Elusive Israeli Speech on Peace
- 11 July 2010
During the last few days Israel has talked about peace with Palestinians in an evasive manner and there are three references that confirm this impression. Israeli Prime Minister Benjamin Netanyahu, in his speech to the American Council on Foreign Relations in New York and in an interview to CNN, repeated impossible conditions for making peace with Palestinians. Netanyahu talked about recognizing Israel as a Jewish nation, leaving Jerusalem under Israeli sovereignty, establishing a demilitarized Palestinian state, resumption of colony-building and not extending the construction freeze imposed in the West Bank ending in September.
The Israeli Deputy Prime Minister said last week that his country does not intend to withdraw to 1967 borders while Foreign Minister Avigdor Lieberman ruled out the establishment of a Palestinian state until 2012 because, as he put it, both parties are still far from reaching an agreement. Such evasive talk clearly indicates that the Netanyahu government is not serious about the peace process and is evading their responsibilities toward it. President Obama, on the other hand, does not rule out the possibility of an agreement in the Middle East in the next few years. The administration also announced its commitment to establishing an independent Palestinian state, while other Arab and international parties are making efforts to achieve substantial progress in the peace process. This confirms that Israel is moving against the will of the international community which is seeking peace.
It is true that the Obama administration is making efforts with the hope of achieving a breakthrough in the peace process in the next few years. However, the problem comes from Israel, which always dismisses any new opportunity that looms on the horizon and does not respond accordingly. On the contrary, it sets conditions that abort peace initiatives even before they begin to take shape. For instance, while Palestinians approved of efforts to engage in direct negotiations in exchange for Israel freezing settlement and recognizing the two-state solution – which is a legitimate condition, supported by major powers – Netanyahu government completely ignores it. Israel wants to impose peace in accordance with its own terms and reasons and by disregarding all agreements, covenants and international references. This is the main reason behind the stalemate in the peace process.

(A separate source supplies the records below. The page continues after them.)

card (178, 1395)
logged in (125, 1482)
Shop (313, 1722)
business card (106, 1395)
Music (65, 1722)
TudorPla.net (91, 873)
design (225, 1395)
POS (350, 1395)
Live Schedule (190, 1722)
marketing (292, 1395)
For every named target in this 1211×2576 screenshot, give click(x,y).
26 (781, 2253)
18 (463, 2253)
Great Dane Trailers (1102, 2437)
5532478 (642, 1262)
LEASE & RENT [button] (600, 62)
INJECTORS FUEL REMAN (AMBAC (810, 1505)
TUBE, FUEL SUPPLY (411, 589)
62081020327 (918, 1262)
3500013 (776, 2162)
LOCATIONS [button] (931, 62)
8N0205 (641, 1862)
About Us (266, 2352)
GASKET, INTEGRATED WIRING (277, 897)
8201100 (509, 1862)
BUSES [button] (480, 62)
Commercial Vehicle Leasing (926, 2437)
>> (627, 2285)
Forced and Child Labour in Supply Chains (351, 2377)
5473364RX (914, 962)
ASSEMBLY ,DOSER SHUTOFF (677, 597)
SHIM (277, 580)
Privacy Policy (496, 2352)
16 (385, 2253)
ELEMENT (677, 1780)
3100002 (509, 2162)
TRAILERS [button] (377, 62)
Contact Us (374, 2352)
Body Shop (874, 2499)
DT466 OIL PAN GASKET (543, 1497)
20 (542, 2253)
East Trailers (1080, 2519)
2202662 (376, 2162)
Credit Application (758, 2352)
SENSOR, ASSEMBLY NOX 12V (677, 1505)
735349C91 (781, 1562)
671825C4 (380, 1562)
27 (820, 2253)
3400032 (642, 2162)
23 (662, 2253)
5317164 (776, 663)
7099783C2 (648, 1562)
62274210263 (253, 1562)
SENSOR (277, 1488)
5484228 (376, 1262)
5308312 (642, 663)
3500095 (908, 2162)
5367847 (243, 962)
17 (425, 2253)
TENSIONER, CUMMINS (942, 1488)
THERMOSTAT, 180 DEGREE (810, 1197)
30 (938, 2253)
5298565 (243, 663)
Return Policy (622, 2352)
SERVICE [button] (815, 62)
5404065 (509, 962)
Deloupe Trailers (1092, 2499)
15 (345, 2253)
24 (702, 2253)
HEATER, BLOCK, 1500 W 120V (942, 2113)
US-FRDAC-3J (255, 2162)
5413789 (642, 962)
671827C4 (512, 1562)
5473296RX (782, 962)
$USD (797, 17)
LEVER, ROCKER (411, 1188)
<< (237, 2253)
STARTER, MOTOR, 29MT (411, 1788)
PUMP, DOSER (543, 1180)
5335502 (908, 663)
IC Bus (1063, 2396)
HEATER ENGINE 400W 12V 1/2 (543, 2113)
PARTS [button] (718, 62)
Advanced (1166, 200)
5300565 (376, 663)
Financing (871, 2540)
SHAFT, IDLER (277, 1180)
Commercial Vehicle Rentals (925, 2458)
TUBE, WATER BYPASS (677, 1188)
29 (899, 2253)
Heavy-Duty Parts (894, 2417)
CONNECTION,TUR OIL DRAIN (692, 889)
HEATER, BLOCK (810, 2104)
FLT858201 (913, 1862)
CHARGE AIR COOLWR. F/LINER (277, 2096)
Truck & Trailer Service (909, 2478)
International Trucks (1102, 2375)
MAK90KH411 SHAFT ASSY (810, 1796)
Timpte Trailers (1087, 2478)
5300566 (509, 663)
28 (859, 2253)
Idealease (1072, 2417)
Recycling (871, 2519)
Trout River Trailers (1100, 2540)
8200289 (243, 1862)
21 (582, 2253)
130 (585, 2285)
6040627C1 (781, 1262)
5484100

The question is how can Palestinians move to direct negotiations under impossible conditions imposed by Netanyahu’s government? How could they trust these negotiations, when Israelis are determined not to withdraw to the 1976 borders and are excluding beforehand the establishment of a Palestinian state in the next two years? In order for Israel to demonstrate its desire for peace and seriousness, it must abide by the terms of references on which the peace process has been based since the beginning. It must also respond to the international community and major powers’ positions which are sponsoring the settlement process. It must also stop putting impossible conditions and stop resorting to tactics of wasting time and imposing fait accompli.